* _Assignment_:
When you copy the material, keep each line exactly as it appears.
*** Opening Provided records ***
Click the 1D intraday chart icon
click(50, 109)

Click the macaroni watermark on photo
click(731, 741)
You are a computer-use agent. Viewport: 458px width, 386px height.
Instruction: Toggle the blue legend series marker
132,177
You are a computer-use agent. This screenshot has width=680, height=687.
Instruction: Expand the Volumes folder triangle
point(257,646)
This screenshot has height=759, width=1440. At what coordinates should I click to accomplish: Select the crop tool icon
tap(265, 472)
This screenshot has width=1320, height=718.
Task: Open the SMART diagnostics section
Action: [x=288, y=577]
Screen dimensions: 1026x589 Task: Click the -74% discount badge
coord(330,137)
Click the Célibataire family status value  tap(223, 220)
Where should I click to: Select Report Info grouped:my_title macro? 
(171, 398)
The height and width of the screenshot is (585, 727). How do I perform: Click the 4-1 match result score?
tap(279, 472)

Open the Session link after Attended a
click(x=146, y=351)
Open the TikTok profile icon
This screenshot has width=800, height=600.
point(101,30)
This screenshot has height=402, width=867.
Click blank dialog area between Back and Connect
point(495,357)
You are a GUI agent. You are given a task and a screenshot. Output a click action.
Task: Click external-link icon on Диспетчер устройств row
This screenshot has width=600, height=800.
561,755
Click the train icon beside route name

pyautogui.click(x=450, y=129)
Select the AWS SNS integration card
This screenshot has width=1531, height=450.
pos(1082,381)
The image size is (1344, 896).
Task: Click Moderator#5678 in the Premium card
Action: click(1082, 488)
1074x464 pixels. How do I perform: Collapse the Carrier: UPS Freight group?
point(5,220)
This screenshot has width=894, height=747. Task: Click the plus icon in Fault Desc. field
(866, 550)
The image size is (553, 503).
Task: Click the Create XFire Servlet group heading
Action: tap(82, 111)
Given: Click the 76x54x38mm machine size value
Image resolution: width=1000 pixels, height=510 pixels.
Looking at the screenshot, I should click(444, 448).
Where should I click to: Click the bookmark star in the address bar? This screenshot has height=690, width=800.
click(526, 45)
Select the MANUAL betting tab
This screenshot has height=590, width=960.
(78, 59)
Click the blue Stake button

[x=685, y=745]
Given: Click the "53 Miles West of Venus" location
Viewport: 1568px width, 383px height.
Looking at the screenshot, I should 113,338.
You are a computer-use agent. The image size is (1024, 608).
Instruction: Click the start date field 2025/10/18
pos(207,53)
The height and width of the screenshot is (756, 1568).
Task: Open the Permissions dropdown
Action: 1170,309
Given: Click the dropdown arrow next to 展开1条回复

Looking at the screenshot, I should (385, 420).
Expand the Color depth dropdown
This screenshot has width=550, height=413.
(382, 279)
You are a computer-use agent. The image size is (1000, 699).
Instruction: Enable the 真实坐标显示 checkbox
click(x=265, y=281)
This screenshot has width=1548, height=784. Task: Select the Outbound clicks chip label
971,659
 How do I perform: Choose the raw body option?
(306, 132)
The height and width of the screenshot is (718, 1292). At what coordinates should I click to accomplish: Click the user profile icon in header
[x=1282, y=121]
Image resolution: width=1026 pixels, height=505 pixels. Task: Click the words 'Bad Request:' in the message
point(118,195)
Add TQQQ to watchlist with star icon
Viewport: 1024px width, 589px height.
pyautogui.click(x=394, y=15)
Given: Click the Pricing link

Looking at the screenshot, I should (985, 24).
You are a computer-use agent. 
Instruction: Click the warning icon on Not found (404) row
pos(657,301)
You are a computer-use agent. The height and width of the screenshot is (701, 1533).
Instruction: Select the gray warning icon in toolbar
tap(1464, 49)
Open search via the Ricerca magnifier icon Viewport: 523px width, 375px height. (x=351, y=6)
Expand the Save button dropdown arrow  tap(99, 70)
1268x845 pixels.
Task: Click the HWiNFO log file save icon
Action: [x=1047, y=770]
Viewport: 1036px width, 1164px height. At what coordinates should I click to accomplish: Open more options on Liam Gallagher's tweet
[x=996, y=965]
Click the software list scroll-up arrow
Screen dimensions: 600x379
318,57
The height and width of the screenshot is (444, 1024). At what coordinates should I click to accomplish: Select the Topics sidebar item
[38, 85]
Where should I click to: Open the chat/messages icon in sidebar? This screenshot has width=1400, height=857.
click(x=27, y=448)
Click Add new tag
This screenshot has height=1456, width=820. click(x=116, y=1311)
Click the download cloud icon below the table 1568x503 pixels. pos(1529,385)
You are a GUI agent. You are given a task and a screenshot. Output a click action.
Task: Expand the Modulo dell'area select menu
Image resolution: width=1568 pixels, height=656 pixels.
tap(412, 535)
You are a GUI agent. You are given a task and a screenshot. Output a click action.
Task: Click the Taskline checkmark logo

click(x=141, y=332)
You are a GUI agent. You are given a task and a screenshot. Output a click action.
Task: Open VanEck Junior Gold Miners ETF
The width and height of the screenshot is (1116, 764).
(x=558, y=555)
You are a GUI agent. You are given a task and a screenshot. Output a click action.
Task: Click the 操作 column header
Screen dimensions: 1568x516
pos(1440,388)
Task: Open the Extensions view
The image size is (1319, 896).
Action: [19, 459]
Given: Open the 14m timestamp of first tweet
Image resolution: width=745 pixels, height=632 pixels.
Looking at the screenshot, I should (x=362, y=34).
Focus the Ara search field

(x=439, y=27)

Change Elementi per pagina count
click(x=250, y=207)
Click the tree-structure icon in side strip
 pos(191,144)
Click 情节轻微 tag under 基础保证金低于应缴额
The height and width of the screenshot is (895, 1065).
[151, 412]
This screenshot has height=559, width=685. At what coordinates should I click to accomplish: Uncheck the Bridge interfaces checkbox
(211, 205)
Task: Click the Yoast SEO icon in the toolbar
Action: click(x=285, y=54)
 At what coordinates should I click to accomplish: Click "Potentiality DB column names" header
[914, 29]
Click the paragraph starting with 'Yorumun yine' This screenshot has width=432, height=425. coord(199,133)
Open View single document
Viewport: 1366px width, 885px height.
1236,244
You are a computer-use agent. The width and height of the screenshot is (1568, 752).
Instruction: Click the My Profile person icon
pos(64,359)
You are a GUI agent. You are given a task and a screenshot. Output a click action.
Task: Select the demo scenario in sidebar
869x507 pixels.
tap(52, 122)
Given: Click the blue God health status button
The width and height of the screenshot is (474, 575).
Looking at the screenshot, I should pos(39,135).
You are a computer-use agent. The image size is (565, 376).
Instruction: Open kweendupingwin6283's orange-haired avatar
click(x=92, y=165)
*** Closing Provided records ***
* _Output for this task_:
Click the 1D intraday chart icon
click(50, 109)

Click the macaroni watermark on photo
click(731, 741)
You are a computer-use agent. Viewport: 458px width, 386px height.
Instruction: Toggle the blue legend series marker
132,177
You are a computer-use agent. This screenshot has width=680, height=687.
Instruction: Expand the Volumes folder triangle
point(257,646)
This screenshot has height=759, width=1440. At what coordinates should I click to accomplish: Select the crop tool icon
tap(265, 472)
This screenshot has width=1320, height=718.
Task: Open the SMART diagnostics section
Action: [x=288, y=577]
Screen dimensions: 1026x589 Task: Click the -74% discount badge
coord(330,137)
Click the Célibataire family status value  tap(223, 220)
Where should I click to: Select Report Info grouped:my_title macro? 
(171, 398)
The height and width of the screenshot is (585, 727). How do I perform: Click the 4-1 match result score?
tap(279, 472)

Open the Session link after Attended a
click(x=146, y=351)
Open the TikTok profile icon
This screenshot has width=800, height=600.
point(101,30)
This screenshot has height=402, width=867.
Click blank dialog area between Back and Connect
point(495,357)
You are a GUI agent. You are given a task and a screenshot. Output a click action.
Task: Click external-link icon on Диспетчер устройств row
This screenshot has width=600, height=800.
561,755
Click the train icon beside route name

pyautogui.click(x=450, y=129)
Select the AWS SNS integration card
This screenshot has width=1531, height=450.
pos(1082,381)
The image size is (1344, 896).
Task: Click Moderator#5678 in the Premium card
Action: click(1082, 488)
1074x464 pixels. How do I perform: Collapse the Carrier: UPS Freight group?
point(5,220)
This screenshot has width=894, height=747. Task: Click the plus icon in Fault Desc. field
(866, 550)
The image size is (553, 503).
Task: Click the Create XFire Servlet group heading
Action: tap(82, 111)
Given: Click the 76x54x38mm machine size value
Image resolution: width=1000 pixels, height=510 pixels.
Looking at the screenshot, I should click(444, 448).
Where should I click to: Click the bookmark star in the address bar? This screenshot has height=690, width=800.
click(526, 45)
Select the MANUAL betting tab
This screenshot has height=590, width=960.
(78, 59)
Click the blue Stake button

[x=685, y=745]
Given: Click the "53 Miles West of Venus" location
Viewport: 1568px width, 383px height.
Looking at the screenshot, I should 113,338.
You are a computer-use agent. The image size is (1024, 608).
Instruction: Click the start date field 2025/10/18
pos(207,53)
The height and width of the screenshot is (756, 1568).
Task: Open the Permissions dropdown
Action: 1170,309
Given: Click the dropdown arrow next to 展开1条回复

Looking at the screenshot, I should (385, 420).
Expand the Color depth dropdown
This screenshot has width=550, height=413.
(382, 279)
You are a computer-use agent. The image size is (1000, 699).
Instruction: Enable the 真实坐标显示 checkbox
click(x=265, y=281)
This screenshot has width=1548, height=784. Task: Select the Outbound clicks chip label
971,659
 How do I perform: Choose the raw body option?
(306, 132)
The height and width of the screenshot is (718, 1292). At what coordinates should I click to accomplish: Click the user profile icon in header
[x=1282, y=121]
Image resolution: width=1026 pixels, height=505 pixels. Task: Click the words 'Bad Request:' in the message
point(118,195)
Add TQQQ to watchlist with star icon
Viewport: 1024px width, 589px height.
pyautogui.click(x=394, y=15)
Given: Click the Pricing link

Looking at the screenshot, I should (985, 24).
You are a computer-use agent. 
Instruction: Click the warning icon on Not found (404) row
pos(657,301)
You are a computer-use agent. The height and width of the screenshot is (701, 1533).
Instruction: Select the gray warning icon in toolbar
tap(1464, 49)
Open search via the Ricerca magnifier icon Viewport: 523px width, 375px height. (x=351, y=6)
Expand the Save button dropdown arrow  tap(99, 70)
1268x845 pixels.
Task: Click the HWiNFO log file save icon
Action: [x=1047, y=770]
Viewport: 1036px width, 1164px height. At what coordinates should I click to accomplish: Open more options on Liam Gallagher's tweet
[x=996, y=965]
Click the software list scroll-up arrow
Screen dimensions: 600x379
318,57
The height and width of the screenshot is (444, 1024). At what coordinates should I click to accomplish: Select the Topics sidebar item
[38, 85]
Where should I click to: Open the chat/messages icon in sidebar? This screenshot has width=1400, height=857.
click(x=27, y=448)
Click Add new tag
This screenshot has height=1456, width=820. click(x=116, y=1311)
Click the download cloud icon below the table 1568x503 pixels. pos(1529,385)
You are a GUI agent. You are given a task and a screenshot. Output a click action.
Task: Expand the Modulo dell'area select menu
Image resolution: width=1568 pixels, height=656 pixels.
tap(412, 535)
You are a GUI agent. You are given a task and a screenshot. Output a click action.
Task: Click the Taskline checkmark logo

click(x=141, y=332)
You are a GUI agent. You are given a task and a screenshot. Output a click action.
Task: Open VanEck Junior Gold Miners ETF
The width and height of the screenshot is (1116, 764).
(x=558, y=555)
You are a GUI agent. You are given a task and a screenshot. Output a click action.
Task: Click the 操作 column header
Screen dimensions: 1568x516
pos(1440,388)
Task: Open the Extensions view
The image size is (1319, 896).
Action: [19, 459]
Given: Open the 14m timestamp of first tweet
Image resolution: width=745 pixels, height=632 pixels.
Looking at the screenshot, I should (x=362, y=34).
Focus the Ara search field

(x=439, y=27)

Change Elementi per pagina count
click(x=250, y=207)
Click the tree-structure icon in side strip
 pos(191,144)
Click 情节轻微 tag under 基础保证金低于应缴额
The height and width of the screenshot is (895, 1065).
[151, 412]
This screenshot has height=559, width=685. At what coordinates should I click to accomplish: Uncheck the Bridge interfaces checkbox
(211, 205)
Task: Click the Yoast SEO icon in the toolbar
Action: click(x=285, y=54)
 At what coordinates should I click to accomplish: Click "Potentiality DB column names" header
[914, 29]
Click the paragraph starting with 'Yorumun yine' This screenshot has width=432, height=425. coord(199,133)
Open View single document
Viewport: 1366px width, 885px height.
1236,244
You are a computer-use agent. The width and height of the screenshot is (1568, 752).
Instruction: Click the My Profile person icon
pos(64,359)
You are a GUI agent. You are given a task and a screenshot. Output a click action.
Task: Select the demo scenario in sidebar
869x507 pixels.
tap(52, 122)
Given: Click the blue God health status button
The width and height of the screenshot is (474, 575).
Looking at the screenshot, I should pos(39,135).
You are a computer-use agent. The image size is (565, 376).
Instruction: Open kweendupingwin6283's orange-haired avatar
click(x=92, y=165)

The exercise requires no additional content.